But it was Fesli and Farek who tempered this. Fesli wanted to see what was in the diary, but also whatever was in Vehdar's working journals. He was immediately a suspect until proven otherwise, of course, but he and his money had managed to squeeze in a law team of his own. He claimed they were there to put his mind at ease about his fiancee's affairs, but everyone, even the other detectives, knew that he was putting them there to clean up any other evidence he might have left behind.
The field of detective investigation was surprisingly cutthroat.
It thrilled Fesli to be a part of it all, still. Less than one hundred years old, and she'd seen murders, attacks, vanishings, kidnappings, theft and all manner of other crimes. Her psychometry was stronger than her mother's by far, and she enjoyed the ability to move her senses through other objects than just the one that her cousin had made for her.
That got her thinking, while she watched the other detectives moving in.
"Mother, I'm going to bring in one of my platforms, if you don't mind," she said to Lin'es, who nodded and sent a Bayaran with her to help just in case.
She went back to the room to place it on the dresser, and one of the other local guys tried to stop her.
"You can't leave that here, what is it anyway?" He muttered, "it looks dangerous."
"It's hardly dangerous, it's merely a touchstone for me. A recording device, so to speak." She said, offhand, while she turned it so that its tendrils would help her vision reach around corners.
"That's not legal," someone else said. "You have to get that out of here."

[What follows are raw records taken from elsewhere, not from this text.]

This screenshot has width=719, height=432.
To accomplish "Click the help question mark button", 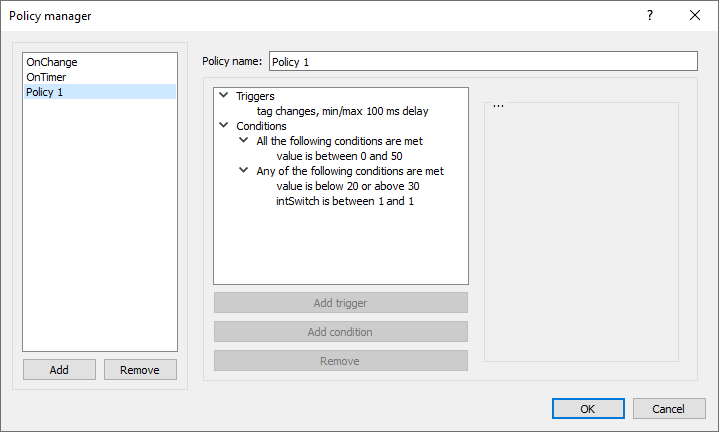I will [649, 15].
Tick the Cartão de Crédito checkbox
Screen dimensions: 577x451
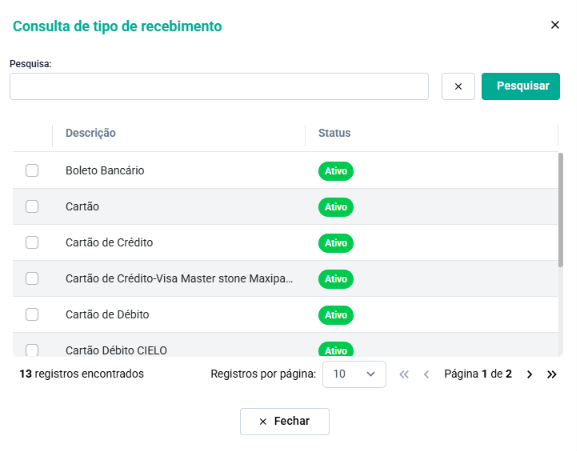coord(32,243)
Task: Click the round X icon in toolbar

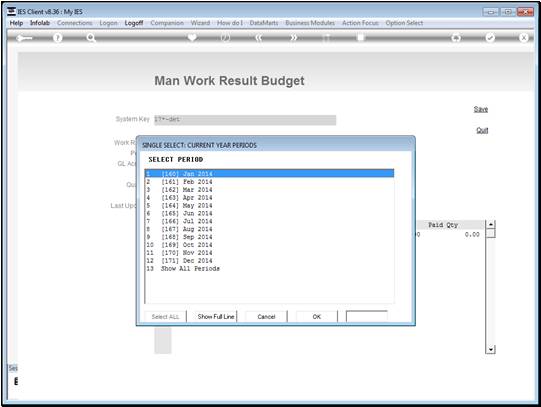Action: (523, 38)
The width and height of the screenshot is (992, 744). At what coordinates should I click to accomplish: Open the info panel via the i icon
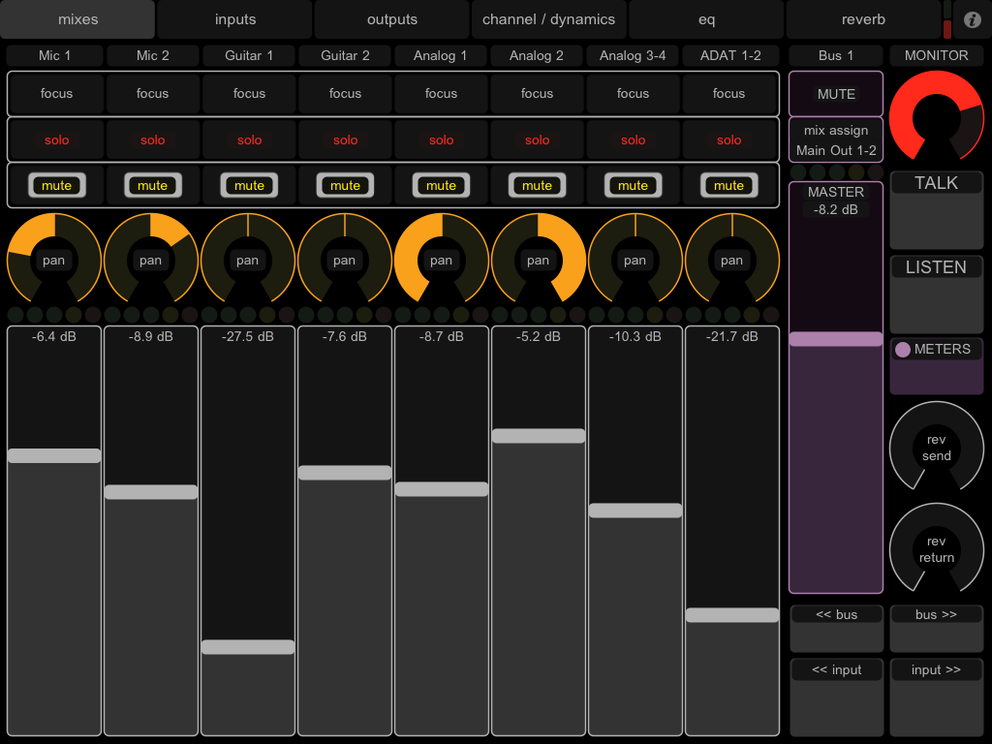tap(969, 18)
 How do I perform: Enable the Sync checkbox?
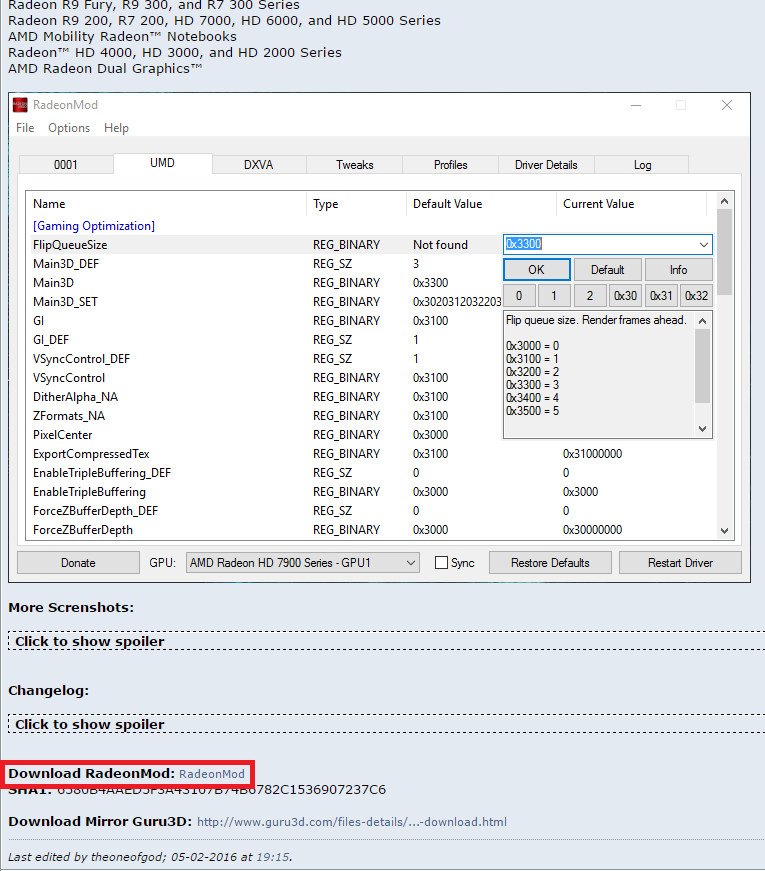click(x=442, y=563)
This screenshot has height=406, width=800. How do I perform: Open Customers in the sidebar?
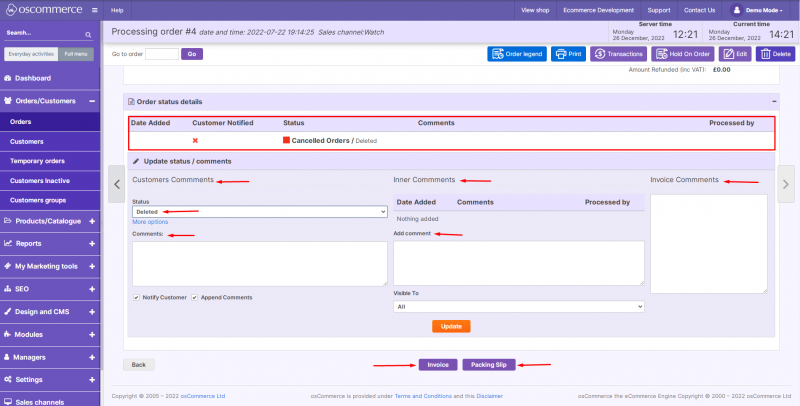(27, 141)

"Excuse me, Land Master," Fesli said, but in my many years in courtrooms, I have never come across such a 'law' about leaving an information gathering piece at the scene of a crime. If you wish to take it up with the Judges later, you may do so, but until then, you will neither touch it, nor insist it be moved." She was about to turn away, and then looked back over her narrow shoulder, "or, place anything on it. It will be quite aggrivating should that happen."
She heard the mutters of the other men in the room as she left, and saw her mother with a big grin on her face.
"You're wicked," Lin'es said, wrapping her thin arm around her daughter's waist. "Now we wait and see what happens, yes?"
"Yes - in the van. I can't leave or go too far, now." Fesli said seriously, "I won't lose another of the platforms to some idiot who doesn't know what it does."
"We can come back when we know that Lord Vehdar is back," said Likas. "Come mother, you're going to need rest."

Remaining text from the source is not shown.